Types Of Airships
There are three main types of airships:
1. Nonrigid Airships
2. Rigid Airships
3. Semirigid Airships
Nonrigid airships were the first airships and some are still flown today. They don't have any major internal structures and don't have framework for the outer skin. The gas pressure causes this skin
( called the envelope ) to keep it's shape. Modern day envelopes are made out of synthetic fabrics.
The smallest airships have been the nonrigid types. Some have measured less than 30 metres long. The largest nonrigid airships were the U.S. Navy'sZPG - 3W airships. These airships were flown from 1958 - 1962 and were used for airborne early warning duties.

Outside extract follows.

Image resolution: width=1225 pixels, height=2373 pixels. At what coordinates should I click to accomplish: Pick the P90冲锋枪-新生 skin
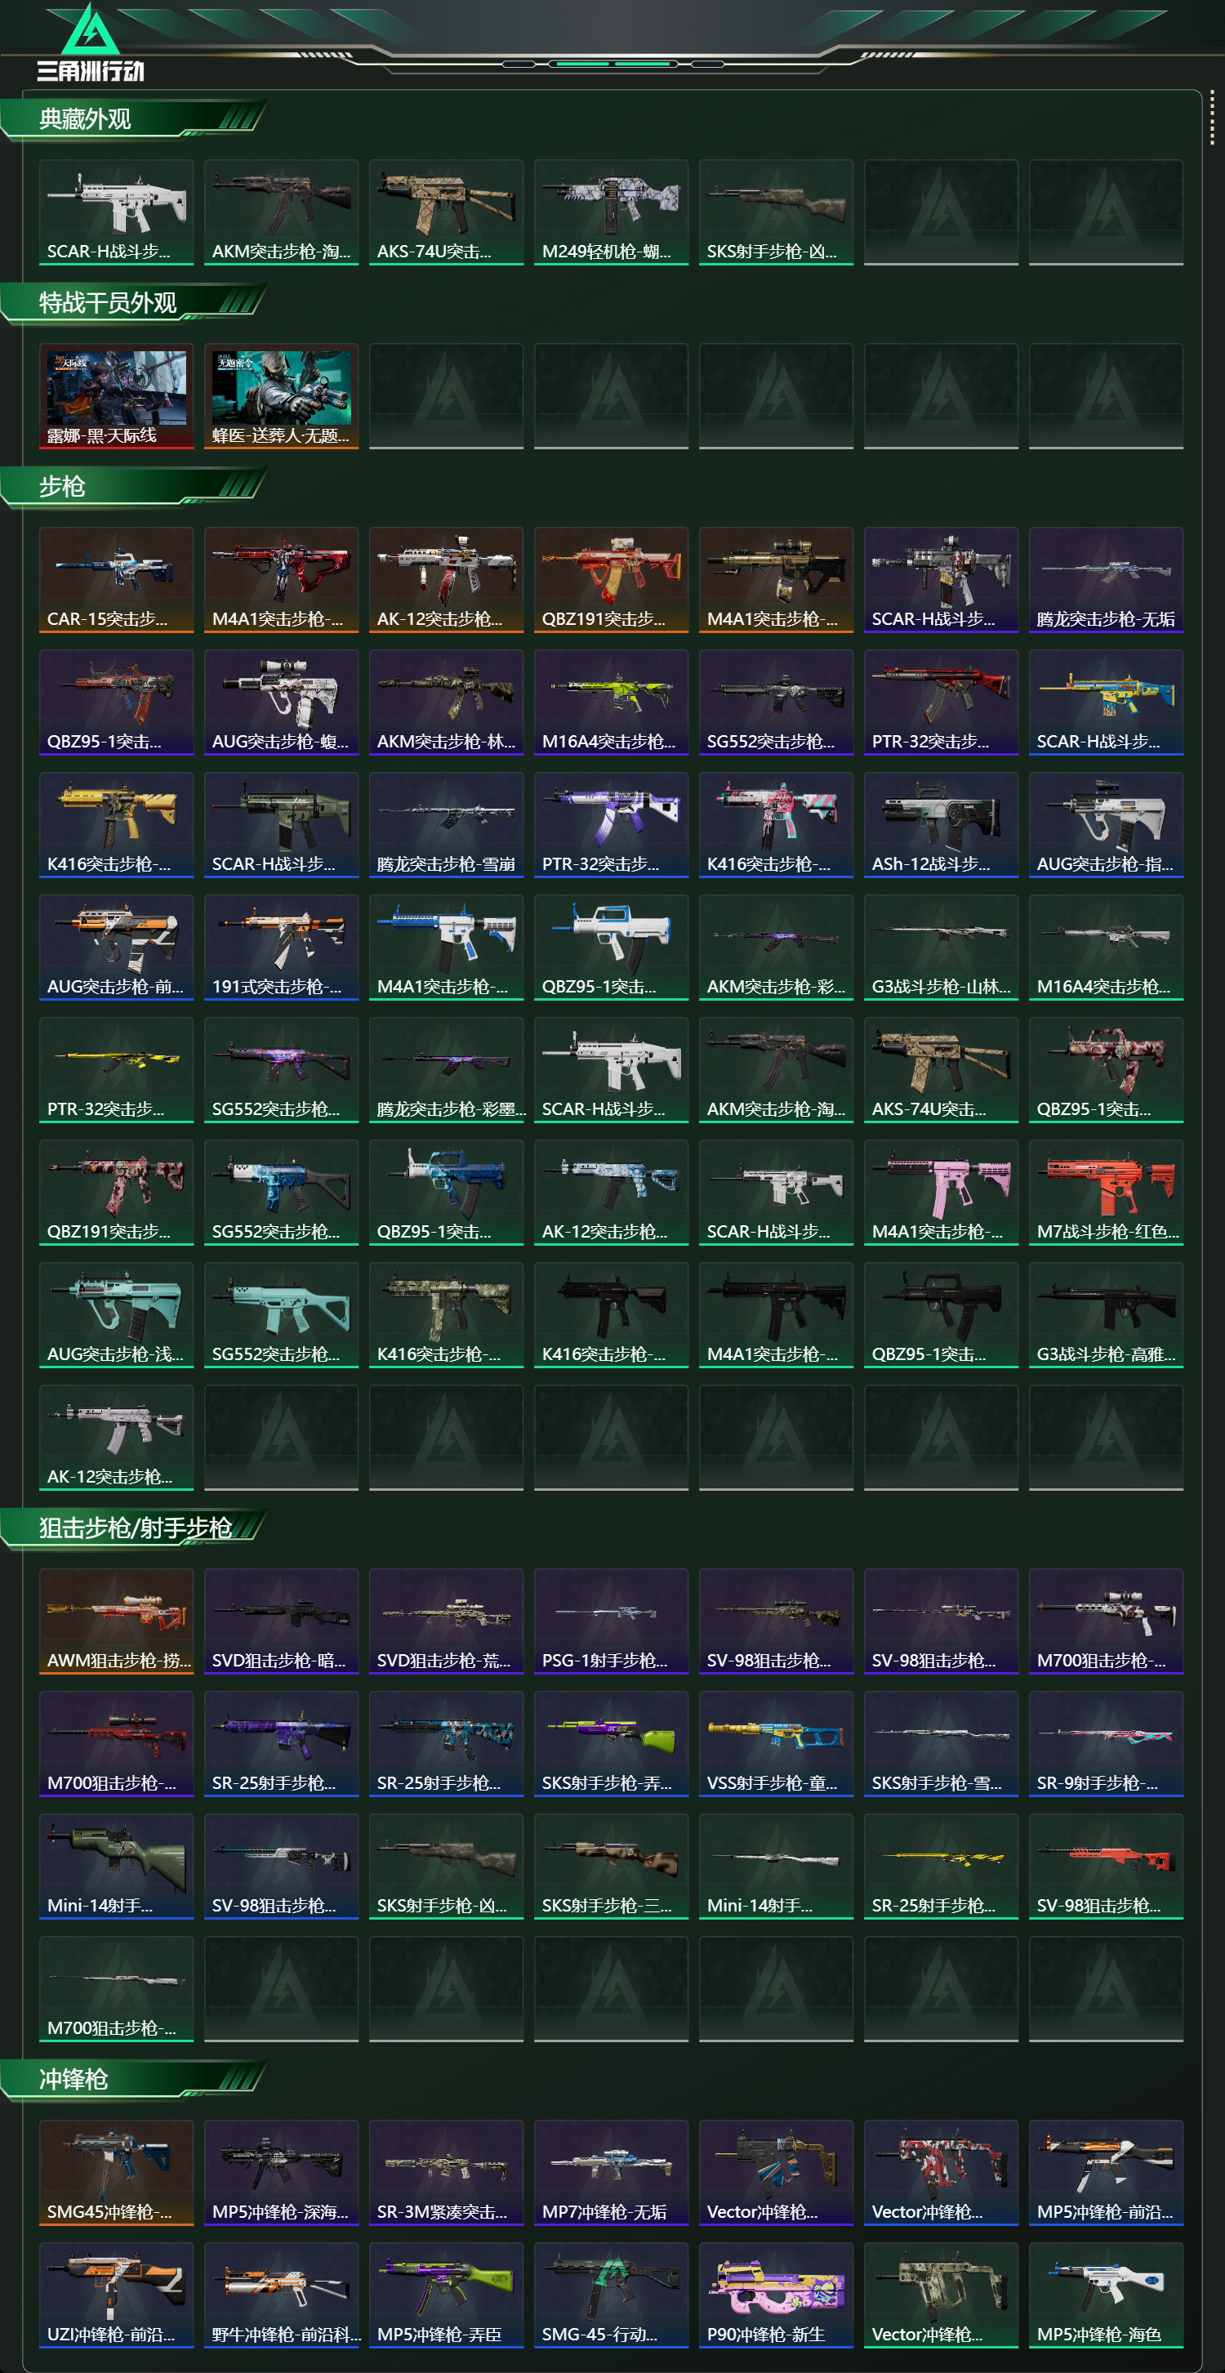tap(776, 2295)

Every ZPG 3W measured about 120 metres long. Today's nonrigid airships average about 60 metres in length. They cruise at about 55 - 65 kilometres per hour at heights reaching approximately 2300 metres.
The U.S. Navy's B - class nonrigid airships, built in 1917, gave rise to the term blimp for nonrigid aircraft.
The term came from B - nonrigid or B - limp.
Rigid airships, the largest airships, are no longer flown. Engineers designed large airships because the bigger it is the more it can carry. The main body of rigid airships is called the hull. The most famous rigid airships had a hull that had wooden or metal framework that supported the outer skin. Airships like this became known as Zeppelins, named after Count Ferdinand Von Zeppelin who was a German airship pioneer.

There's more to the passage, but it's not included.